= Prompt =
Please retype the listing below, matching every line exactly.

= Material for the task =

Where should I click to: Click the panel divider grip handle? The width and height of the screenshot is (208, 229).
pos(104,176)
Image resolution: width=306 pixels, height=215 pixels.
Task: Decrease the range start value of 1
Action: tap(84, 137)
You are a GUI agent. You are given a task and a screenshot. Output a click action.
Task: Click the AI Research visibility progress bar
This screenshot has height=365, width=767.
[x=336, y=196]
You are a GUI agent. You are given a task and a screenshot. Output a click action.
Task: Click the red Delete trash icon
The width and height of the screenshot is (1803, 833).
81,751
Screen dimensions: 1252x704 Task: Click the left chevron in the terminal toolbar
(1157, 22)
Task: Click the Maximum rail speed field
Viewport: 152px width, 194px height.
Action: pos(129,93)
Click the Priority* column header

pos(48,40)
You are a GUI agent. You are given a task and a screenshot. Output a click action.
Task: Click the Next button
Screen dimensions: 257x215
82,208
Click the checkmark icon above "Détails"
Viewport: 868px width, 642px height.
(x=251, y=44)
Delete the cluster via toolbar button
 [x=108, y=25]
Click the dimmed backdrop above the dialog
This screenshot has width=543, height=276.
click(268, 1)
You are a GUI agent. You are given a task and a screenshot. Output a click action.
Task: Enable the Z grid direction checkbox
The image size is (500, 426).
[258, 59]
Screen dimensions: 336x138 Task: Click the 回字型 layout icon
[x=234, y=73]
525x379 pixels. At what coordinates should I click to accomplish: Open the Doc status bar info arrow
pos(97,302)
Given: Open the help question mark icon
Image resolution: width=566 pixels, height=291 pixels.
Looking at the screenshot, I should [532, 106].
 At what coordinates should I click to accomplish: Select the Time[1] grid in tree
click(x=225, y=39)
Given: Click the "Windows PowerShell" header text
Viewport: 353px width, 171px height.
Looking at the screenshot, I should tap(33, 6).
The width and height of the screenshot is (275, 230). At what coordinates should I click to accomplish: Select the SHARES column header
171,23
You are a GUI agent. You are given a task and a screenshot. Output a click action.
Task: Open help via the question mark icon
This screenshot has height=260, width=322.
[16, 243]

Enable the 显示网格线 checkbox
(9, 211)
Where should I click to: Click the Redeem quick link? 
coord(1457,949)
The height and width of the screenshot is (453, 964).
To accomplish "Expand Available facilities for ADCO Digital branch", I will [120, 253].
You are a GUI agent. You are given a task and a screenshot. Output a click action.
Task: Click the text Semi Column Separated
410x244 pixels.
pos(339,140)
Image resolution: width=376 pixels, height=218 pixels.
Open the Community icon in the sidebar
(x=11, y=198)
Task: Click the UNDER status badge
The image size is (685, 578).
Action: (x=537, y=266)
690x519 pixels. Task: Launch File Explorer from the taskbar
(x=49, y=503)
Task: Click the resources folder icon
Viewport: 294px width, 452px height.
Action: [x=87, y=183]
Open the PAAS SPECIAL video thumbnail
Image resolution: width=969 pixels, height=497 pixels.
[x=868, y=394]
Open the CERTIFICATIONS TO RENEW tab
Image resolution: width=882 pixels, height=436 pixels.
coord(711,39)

= Exercise solution =
Where should I click to: Click the panel divider grip handle? The width and height of the screenshot is (208, 229).
pos(104,176)
Image resolution: width=306 pixels, height=215 pixels.
Task: Decrease the range start value of 1
Action: tap(84, 137)
You are a GUI agent. You are given a task and a screenshot. Output a click action.
Task: Click the AI Research visibility progress bar
This screenshot has height=365, width=767.
[x=336, y=196]
You are a GUI agent. You are given a task and a screenshot. Output a click action.
Task: Click the red Delete trash icon
The width and height of the screenshot is (1803, 833).
81,751
Screen dimensions: 1252x704 Task: Click the left chevron in the terminal toolbar
(1157, 22)
Task: Click the Maximum rail speed field
Viewport: 152px width, 194px height.
Action: pos(129,93)
Click the Priority* column header

pos(48,40)
You are a GUI agent. You are given a task and a screenshot. Output a click action.
Task: Click the Next button
Screen dimensions: 257x215
82,208
Click the checkmark icon above "Détails"
Viewport: 868px width, 642px height.
(x=251, y=44)
Delete the cluster via toolbar button
 [x=108, y=25]
Click the dimmed backdrop above the dialog
This screenshot has width=543, height=276.
click(268, 1)
You are a GUI agent. You are given a task and a screenshot. Output a click action.
Task: Enable the Z grid direction checkbox
The image size is (500, 426).
[258, 59]
Screen dimensions: 336x138 Task: Click the 回字型 layout icon
[x=234, y=73]
525x379 pixels. At what coordinates should I click to accomplish: Open the Doc status bar info arrow
pos(97,302)
Given: Open the help question mark icon
Image resolution: width=566 pixels, height=291 pixels.
Looking at the screenshot, I should [532, 106].
 At what coordinates should I click to accomplish: Select the Time[1] grid in tree
click(x=225, y=39)
Given: Click the "Windows PowerShell" header text
Viewport: 353px width, 171px height.
Looking at the screenshot, I should tap(33, 6).
The width and height of the screenshot is (275, 230). At what coordinates should I click to accomplish: Select the SHARES column header
171,23
You are a GUI agent. You are given a task and a screenshot. Output a click action.
Task: Open help via the question mark icon
This screenshot has height=260, width=322.
[16, 243]

Enable the 显示网格线 checkbox
(9, 211)
Where should I click to: Click the Redeem quick link? 
coord(1457,949)
The height and width of the screenshot is (453, 964).
To accomplish "Expand Available facilities for ADCO Digital branch", I will [120, 253].
You are a GUI agent. You are given a task and a screenshot. Output a click action.
Task: Click the text Semi Column Separated
410x244 pixels.
pos(339,140)
Image resolution: width=376 pixels, height=218 pixels.
Open the Community icon in the sidebar
(x=11, y=198)
Task: Click the UNDER status badge
The image size is (685, 578).
Action: (x=537, y=266)
690x519 pixels. Task: Launch File Explorer from the taskbar
(x=49, y=503)
Task: Click the resources folder icon
Viewport: 294px width, 452px height.
Action: [x=87, y=183]
Open the PAAS SPECIAL video thumbnail
Image resolution: width=969 pixels, height=497 pixels.
[x=868, y=394]
Open the CERTIFICATIONS TO RENEW tab
Image resolution: width=882 pixels, height=436 pixels.
coord(711,39)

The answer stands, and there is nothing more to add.